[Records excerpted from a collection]
***
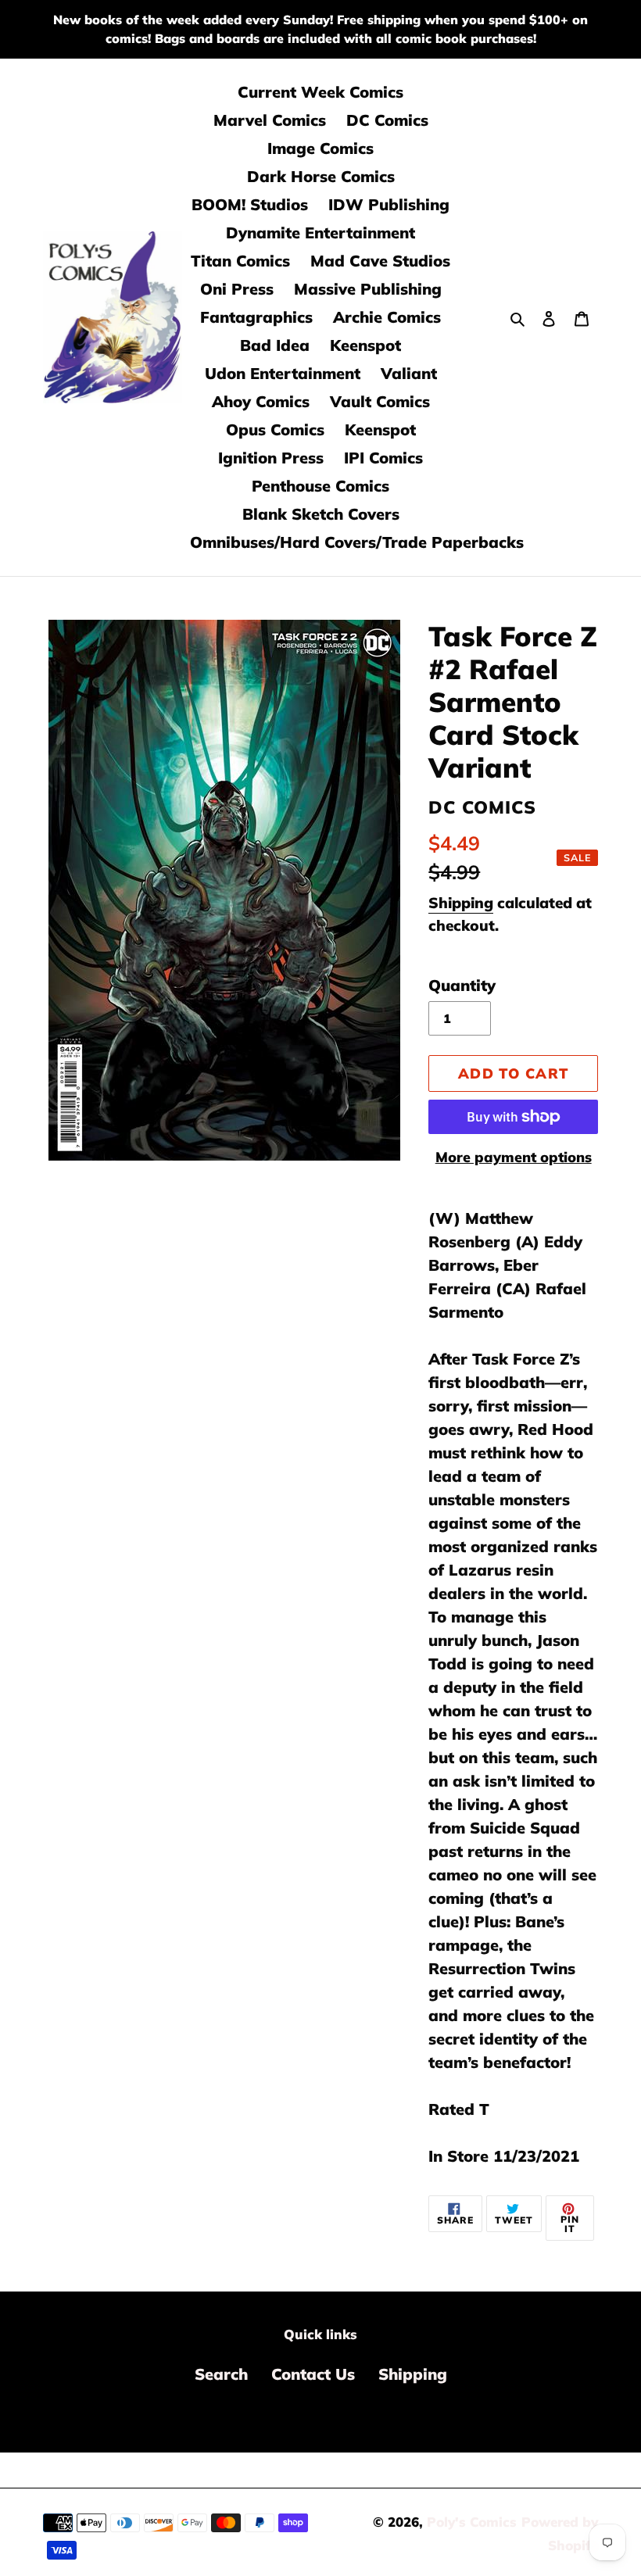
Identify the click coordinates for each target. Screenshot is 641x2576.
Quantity (462, 985)
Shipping (460, 902)
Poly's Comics (472, 2521)
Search (221, 2374)
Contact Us (313, 2374)
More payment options (513, 1157)
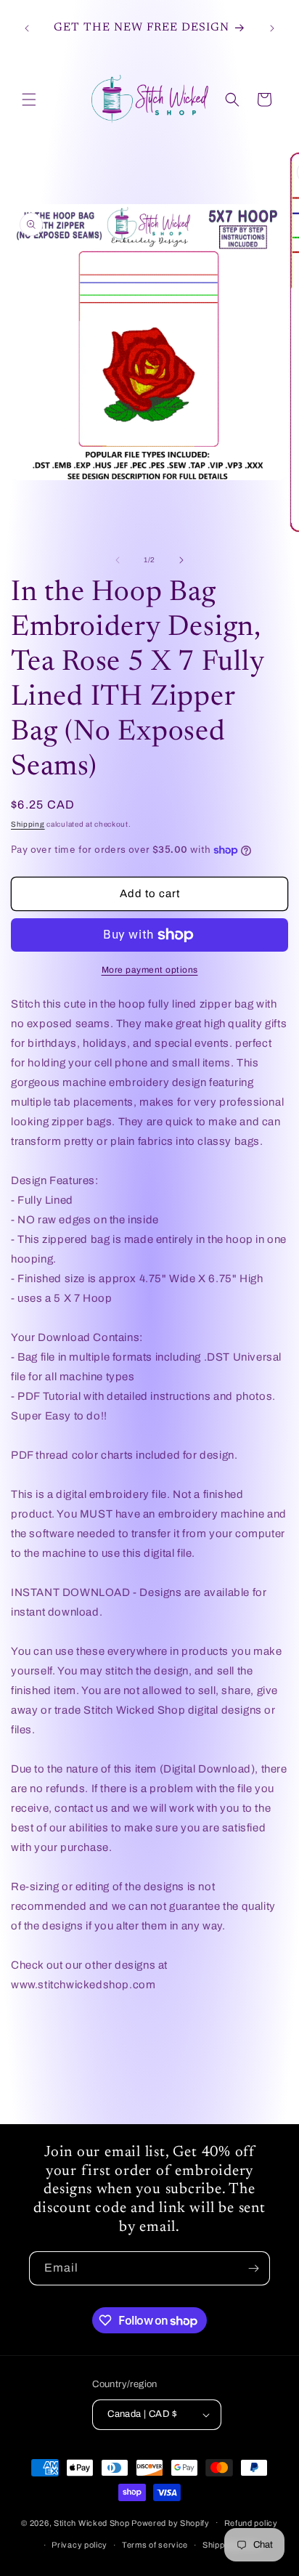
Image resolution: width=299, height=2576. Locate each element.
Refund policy (251, 2523)
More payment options (150, 970)
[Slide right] (181, 560)
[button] (29, 100)
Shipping (28, 824)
***
AIM OF THE TASK:
Would you reproduce the lines from the one with "More payment options (513, 1157)" through the final line of the data above, exactly and only those, without any pictures?

EXERCISE OUTPUT:
More payment options (513, 1157)
Image resolution: width=299, height=2576. Locate each element.
Refund policy (251, 2523)
More payment options (150, 970)
[Slide right] (181, 560)
[button] (29, 100)
Shipping (28, 824)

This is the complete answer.